■ Task brief ■
What is needed is a verbatim copy of each record below.

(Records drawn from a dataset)
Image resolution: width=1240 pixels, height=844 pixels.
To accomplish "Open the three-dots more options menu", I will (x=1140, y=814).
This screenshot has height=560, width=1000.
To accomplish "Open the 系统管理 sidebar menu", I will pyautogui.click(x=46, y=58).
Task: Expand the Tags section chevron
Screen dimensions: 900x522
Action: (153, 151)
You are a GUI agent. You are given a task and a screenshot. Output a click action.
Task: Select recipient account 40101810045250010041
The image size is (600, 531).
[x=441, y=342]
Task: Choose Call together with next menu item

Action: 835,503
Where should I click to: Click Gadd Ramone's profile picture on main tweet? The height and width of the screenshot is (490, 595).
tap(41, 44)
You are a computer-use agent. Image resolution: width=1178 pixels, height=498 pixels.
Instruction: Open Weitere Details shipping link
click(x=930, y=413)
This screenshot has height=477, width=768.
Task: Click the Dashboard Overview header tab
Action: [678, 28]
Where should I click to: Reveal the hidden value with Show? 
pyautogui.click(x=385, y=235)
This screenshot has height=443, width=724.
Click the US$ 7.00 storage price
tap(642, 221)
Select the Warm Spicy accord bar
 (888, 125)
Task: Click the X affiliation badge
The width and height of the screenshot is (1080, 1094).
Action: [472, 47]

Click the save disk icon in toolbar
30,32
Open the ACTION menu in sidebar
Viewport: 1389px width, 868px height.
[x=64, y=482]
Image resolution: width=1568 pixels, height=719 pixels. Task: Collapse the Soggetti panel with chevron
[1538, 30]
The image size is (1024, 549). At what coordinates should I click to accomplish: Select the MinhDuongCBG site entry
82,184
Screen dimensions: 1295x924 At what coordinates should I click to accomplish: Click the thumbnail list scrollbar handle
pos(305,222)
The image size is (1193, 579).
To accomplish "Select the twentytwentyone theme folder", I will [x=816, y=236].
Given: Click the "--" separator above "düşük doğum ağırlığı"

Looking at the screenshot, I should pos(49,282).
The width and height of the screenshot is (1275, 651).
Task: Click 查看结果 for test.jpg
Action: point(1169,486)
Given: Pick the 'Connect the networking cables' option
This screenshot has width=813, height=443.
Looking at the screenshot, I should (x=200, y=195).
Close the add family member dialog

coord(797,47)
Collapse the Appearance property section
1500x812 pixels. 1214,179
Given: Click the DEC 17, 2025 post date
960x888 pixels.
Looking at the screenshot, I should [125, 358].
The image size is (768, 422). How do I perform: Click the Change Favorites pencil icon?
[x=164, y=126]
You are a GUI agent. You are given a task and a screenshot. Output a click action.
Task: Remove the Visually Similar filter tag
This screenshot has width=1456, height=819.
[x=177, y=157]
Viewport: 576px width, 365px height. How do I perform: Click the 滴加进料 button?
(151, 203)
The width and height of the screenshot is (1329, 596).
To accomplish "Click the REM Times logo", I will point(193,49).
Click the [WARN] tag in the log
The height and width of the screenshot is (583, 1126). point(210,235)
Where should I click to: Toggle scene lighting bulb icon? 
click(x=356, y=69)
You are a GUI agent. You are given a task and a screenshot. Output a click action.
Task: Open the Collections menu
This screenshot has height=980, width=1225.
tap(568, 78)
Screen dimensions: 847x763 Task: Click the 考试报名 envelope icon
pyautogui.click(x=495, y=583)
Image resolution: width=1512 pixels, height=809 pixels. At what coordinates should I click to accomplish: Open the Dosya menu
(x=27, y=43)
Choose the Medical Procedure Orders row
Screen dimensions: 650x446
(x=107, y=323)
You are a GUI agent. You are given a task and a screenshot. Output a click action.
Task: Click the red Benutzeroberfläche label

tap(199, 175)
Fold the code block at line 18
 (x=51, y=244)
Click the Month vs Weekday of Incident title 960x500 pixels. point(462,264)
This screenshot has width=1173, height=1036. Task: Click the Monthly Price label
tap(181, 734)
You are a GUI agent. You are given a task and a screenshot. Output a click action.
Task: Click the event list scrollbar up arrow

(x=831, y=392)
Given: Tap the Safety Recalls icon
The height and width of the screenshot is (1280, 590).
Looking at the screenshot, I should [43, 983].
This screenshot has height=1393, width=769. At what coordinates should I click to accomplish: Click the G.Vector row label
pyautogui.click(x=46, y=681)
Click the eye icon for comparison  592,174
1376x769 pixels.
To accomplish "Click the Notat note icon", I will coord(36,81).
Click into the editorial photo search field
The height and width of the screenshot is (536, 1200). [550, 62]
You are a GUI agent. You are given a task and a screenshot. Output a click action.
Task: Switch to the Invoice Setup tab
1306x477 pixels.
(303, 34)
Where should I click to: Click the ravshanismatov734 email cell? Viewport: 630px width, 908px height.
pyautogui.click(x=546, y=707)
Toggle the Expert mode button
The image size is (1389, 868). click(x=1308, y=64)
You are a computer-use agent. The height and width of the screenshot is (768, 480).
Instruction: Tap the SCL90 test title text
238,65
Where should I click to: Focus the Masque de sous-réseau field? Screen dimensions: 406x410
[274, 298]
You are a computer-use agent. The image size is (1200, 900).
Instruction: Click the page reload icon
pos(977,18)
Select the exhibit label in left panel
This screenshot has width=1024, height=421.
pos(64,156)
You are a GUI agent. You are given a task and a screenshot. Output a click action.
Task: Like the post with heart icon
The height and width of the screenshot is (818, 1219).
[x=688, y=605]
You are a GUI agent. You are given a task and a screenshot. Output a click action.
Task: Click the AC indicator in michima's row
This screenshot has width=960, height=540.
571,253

■ Response box ■
Image resolution: width=1240 pixels, height=844 pixels.
To accomplish "Open the three-dots more options menu", I will (x=1140, y=814).
This screenshot has height=560, width=1000.
To accomplish "Open the 系统管理 sidebar menu", I will pyautogui.click(x=46, y=58).
Task: Expand the Tags section chevron
Screen dimensions: 900x522
Action: (153, 151)
You are a GUI agent. You are given a task and a screenshot. Output a click action.
Task: Select recipient account 40101810045250010041
The image size is (600, 531).
[x=441, y=342]
Task: Choose Call together with next menu item

Action: 835,503
Where should I click to: Click Gadd Ramone's profile picture on main tweet? The height and width of the screenshot is (490, 595).
tap(41, 44)
You are a computer-use agent. Image resolution: width=1178 pixels, height=498 pixels.
Instruction: Open Weitere Details shipping link
click(x=930, y=413)
This screenshot has height=477, width=768.
Task: Click the Dashboard Overview header tab
Action: [678, 28]
Where should I click to: Reveal the hidden value with Show? 
pyautogui.click(x=385, y=235)
This screenshot has height=443, width=724.
Click the US$ 7.00 storage price
tap(642, 221)
Select the Warm Spicy accord bar
 (888, 125)
Task: Click the X affiliation badge
The width and height of the screenshot is (1080, 1094).
Action: [472, 47]

Click the save disk icon in toolbar
30,32
Open the ACTION menu in sidebar
Viewport: 1389px width, 868px height.
[x=64, y=482]
Image resolution: width=1568 pixels, height=719 pixels. Task: Collapse the Soggetti panel with chevron
[1538, 30]
The image size is (1024, 549). At what coordinates should I click to accomplish: Select the MinhDuongCBG site entry
82,184
Screen dimensions: 1295x924 At what coordinates should I click to accomplish: Click the thumbnail list scrollbar handle
pos(305,222)
The image size is (1193, 579).
To accomplish "Select the twentytwentyone theme folder", I will [x=816, y=236].
Given: Click the "--" separator above "düşük doğum ağırlığı"

Looking at the screenshot, I should pos(49,282).
The width and height of the screenshot is (1275, 651).
Task: Click 查看结果 for test.jpg
Action: point(1169,486)
Given: Pick the 'Connect the networking cables' option
This screenshot has width=813, height=443.
Looking at the screenshot, I should (x=200, y=195).
Close the add family member dialog

coord(797,47)
Collapse the Appearance property section
1500x812 pixels. 1214,179
Given: Click the DEC 17, 2025 post date
960x888 pixels.
Looking at the screenshot, I should [125, 358].
The image size is (768, 422). How do I perform: Click the Change Favorites pencil icon?
[x=164, y=126]
You are a GUI agent. You are given a task and a screenshot. Output a click action.
Task: Remove the Visually Similar filter tag
This screenshot has width=1456, height=819.
[x=177, y=157]
Viewport: 576px width, 365px height. How do I perform: Click the 滴加进料 button?
(151, 203)
The width and height of the screenshot is (1329, 596).
To accomplish "Click the REM Times logo", I will point(193,49).
Click the [WARN] tag in the log
The height and width of the screenshot is (583, 1126). point(210,235)
Where should I click to: Toggle scene lighting bulb icon? 
click(x=356, y=69)
You are a GUI agent. You are given a task and a screenshot. Output a click action.
Task: Open the Collections menu
This screenshot has height=980, width=1225.
tap(568, 78)
Screen dimensions: 847x763 Task: Click the 考试报名 envelope icon
pyautogui.click(x=495, y=583)
Image resolution: width=1512 pixels, height=809 pixels. At what coordinates should I click to accomplish: Open the Dosya menu
(x=27, y=43)
Choose the Medical Procedure Orders row
Screen dimensions: 650x446
(x=107, y=323)
You are a GUI agent. You are given a task and a screenshot. Output a click action.
Task: Click the red Benutzeroberfläche label

tap(199, 175)
Fold the code block at line 18
 (x=51, y=244)
Click the Month vs Weekday of Incident title 960x500 pixels. point(462,264)
This screenshot has width=1173, height=1036. Task: Click the Monthly Price label
tap(181, 734)
You are a GUI agent. You are given a task and a screenshot. Output a click action.
Task: Click the event list scrollbar up arrow

(x=831, y=392)
Given: Tap the Safety Recalls icon
The height and width of the screenshot is (1280, 590).
Looking at the screenshot, I should [43, 983].
This screenshot has height=1393, width=769. At what coordinates should I click to accomplish: Click the G.Vector row label
pyautogui.click(x=46, y=681)
Click the eye icon for comparison  592,174
1376x769 pixels.
To accomplish "Click the Notat note icon", I will coord(36,81).
Click into the editorial photo search field
The height and width of the screenshot is (536, 1200). [550, 62]
You are a GUI agent. You are given a task and a screenshot. Output a click action.
Task: Switch to the Invoice Setup tab
1306x477 pixels.
(303, 34)
Where should I click to: Click the ravshanismatov734 email cell? Viewport: 630px width, 908px height.
pyautogui.click(x=546, y=707)
Toggle the Expert mode button
The image size is (1389, 868). click(x=1308, y=64)
You are a computer-use agent. The height and width of the screenshot is (768, 480).
Instruction: Tap the SCL90 test title text
238,65
Where should I click to: Focus the Masque de sous-réseau field? Screen dimensions: 406x410
[274, 298]
You are a computer-use agent. The image size is (1200, 900).
Instruction: Click the page reload icon
pos(977,18)
Select the exhibit label in left panel
This screenshot has width=1024, height=421.
pos(64,156)
You are a GUI agent. You are given a task and a screenshot. Output a click action.
Task: Like the post with heart icon
The height and width of the screenshot is (818, 1219).
[x=688, y=605]
You are a GUI agent. You are given a task and a screenshot. Output a click action.
Task: Click the AC indicator in michima's row
This screenshot has width=960, height=540.
571,253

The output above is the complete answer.